Hugh,
An important and interesting issue, thanks for raising it, and thanks
also to everyone else who contributed to this thread.
I tend to agree: A search function that allows looking for resources
by name greatly increases the usefulness of any dataset, and providing
such a function is always a good idea.
Let me ask you something, Hugh: Now that you've raised awareness of
the issue, can you propose some concrete steps that we could take to
improve the situation? Shall we review the datasets out there and flag
those without search? Shall we write up a blog post or wiki page?
Something else?
I want to point out that creating such a site search can be very
simple for the dataset publisher. For example, at the old Berlin DBLP
dataset [1], you will find a name search on the homepage. This was a
last-minute hack, implemented in an hour using a pageful of
Javascript. It works by asking a SPARQL query to the dataset's SPARQL
endpoint via AJAX, and redirecting to the best result. Certainly not
the best search function you've ever seen, but really simple... If
your dataset wraps a triple store or a relational database or a web
API, then you almost certainly can use the search functions provided
by the store/DB/API to implement this, and I would be surprised if it
takes more than half a day.
Another example to which I've contributed, and which I like quite
much, is the search of the RDF book mashup [2], which works by
wrapping the appropriate method of the Amazon web service API. The
search results are also available as RDF (find it via autodiscovery
links).
Bradley's mention of RDFa is worth highlighting: In an RDFa-enabled
website, the local site search, which is probably already available,
automatically doubles as a search for URIs. This is one of the many
reasons why I'm becoming an RDFa fanboy -- it makes us create good
linked data sites simply by following dusty old good practices for
website design and deployment, such as providing site search!
Finally, allow me to be a bit smirky and quote below from an email I
sent to this list 14 months ago. In it, I recount similar frustrations
in finding entry points into a recently announced dataset -- RKB
Explorer. It's good to see that this site has improved a lot since,
but it's maybe a bit discouraging that we still face the same general
problems more than a year later... Anyways, enjoy! ;-)
Next, let's talk about concrete steps that we can take to improve the
situation.
Best,
Richard
[1] http://www4.wiwiss.fu-berlin.de/dblp/
[2] http://www4.wiwiss.fu-berlin.de/bizer/bookmashup/#search
On 7 Nov 2007, at 21:46, Richard Cyganiak wrote:
Hugh,
This looks like it could be an awesome resource. Unfortunately I
didn't have much luck getting any kind of data back from the services.
The "browse" function doesn't do anything useful for me. I searched
for a wide variety of terms, including "the", "a" and "2003" in the
first ten or so datasets, including the one called Citeseer and
DBLP. No results. What am I supposed to put into the search box?
I also tried to explore the datasets using SPARQL queries.
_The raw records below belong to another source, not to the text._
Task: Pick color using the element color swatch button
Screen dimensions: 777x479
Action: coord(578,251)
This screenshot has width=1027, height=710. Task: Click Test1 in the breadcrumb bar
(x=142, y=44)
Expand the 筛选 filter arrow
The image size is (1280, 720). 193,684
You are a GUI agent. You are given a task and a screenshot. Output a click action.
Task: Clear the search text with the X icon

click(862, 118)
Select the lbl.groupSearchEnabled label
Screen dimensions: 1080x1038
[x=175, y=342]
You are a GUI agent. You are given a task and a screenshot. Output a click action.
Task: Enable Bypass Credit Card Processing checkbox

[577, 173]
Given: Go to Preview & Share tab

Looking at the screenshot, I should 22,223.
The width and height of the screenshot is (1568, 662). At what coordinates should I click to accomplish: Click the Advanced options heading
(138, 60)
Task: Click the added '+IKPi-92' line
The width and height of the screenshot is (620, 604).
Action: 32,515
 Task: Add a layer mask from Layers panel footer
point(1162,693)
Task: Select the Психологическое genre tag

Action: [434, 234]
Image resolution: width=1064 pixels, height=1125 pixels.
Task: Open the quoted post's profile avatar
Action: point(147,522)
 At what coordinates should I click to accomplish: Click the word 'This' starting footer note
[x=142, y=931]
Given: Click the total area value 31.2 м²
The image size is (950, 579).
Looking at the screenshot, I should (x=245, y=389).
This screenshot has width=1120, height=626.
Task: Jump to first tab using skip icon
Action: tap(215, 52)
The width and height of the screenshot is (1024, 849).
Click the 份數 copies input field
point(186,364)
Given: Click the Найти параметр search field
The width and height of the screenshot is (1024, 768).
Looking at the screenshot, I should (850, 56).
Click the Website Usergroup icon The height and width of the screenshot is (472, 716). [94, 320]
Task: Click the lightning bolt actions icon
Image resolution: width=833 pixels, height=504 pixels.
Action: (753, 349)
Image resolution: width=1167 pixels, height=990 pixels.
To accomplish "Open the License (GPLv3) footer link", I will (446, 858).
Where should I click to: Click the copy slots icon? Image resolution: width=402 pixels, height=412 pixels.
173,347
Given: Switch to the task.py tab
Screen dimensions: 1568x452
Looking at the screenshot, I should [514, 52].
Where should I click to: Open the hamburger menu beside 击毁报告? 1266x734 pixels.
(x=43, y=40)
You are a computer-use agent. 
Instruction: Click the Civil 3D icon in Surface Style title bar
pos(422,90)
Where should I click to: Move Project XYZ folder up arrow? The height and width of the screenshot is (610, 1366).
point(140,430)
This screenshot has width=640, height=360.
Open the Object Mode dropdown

I started
with queries such as
SELECT DISTINCT ?class WHERE { ?x a ?class }
to learn about the vocabulary used in the dataset. These queries
return some results on some of the datasets (they time out on
others), but clicking any of the results consistently showed a page
with zero results. Same for opening in an RDF browser.
So in fact, despite honestly trying, the only way I could get any
real data back from the services was by using the four example URIs
provided at www.rkbexplorer.com .
Obviously a lot of work went into this. It's a shame that it's so
hard to make any use of it because the last 5% are missing.
What are those last 5%?
1. A brief description of what each dataset actually is, and what
sort of data it contains. The currently available information (who
provided the data and some triple counts) are not enough.
2. A bunch of representative example URIs for each dataset.
3. A bunch of representative and interesting SPARQL queries against
each dataset.
4. If possible, a note on what vocabulary (classes and properties)
are used in each dataset. This would greatly simplify SPARQLing the
datasets.
5. You should think really hard about natural navigation entry
points into the datasets. Is there any natural root from which
everything can be accessed? Is there a category system or class
hierarchy that one can navigate along to find interesting stuff?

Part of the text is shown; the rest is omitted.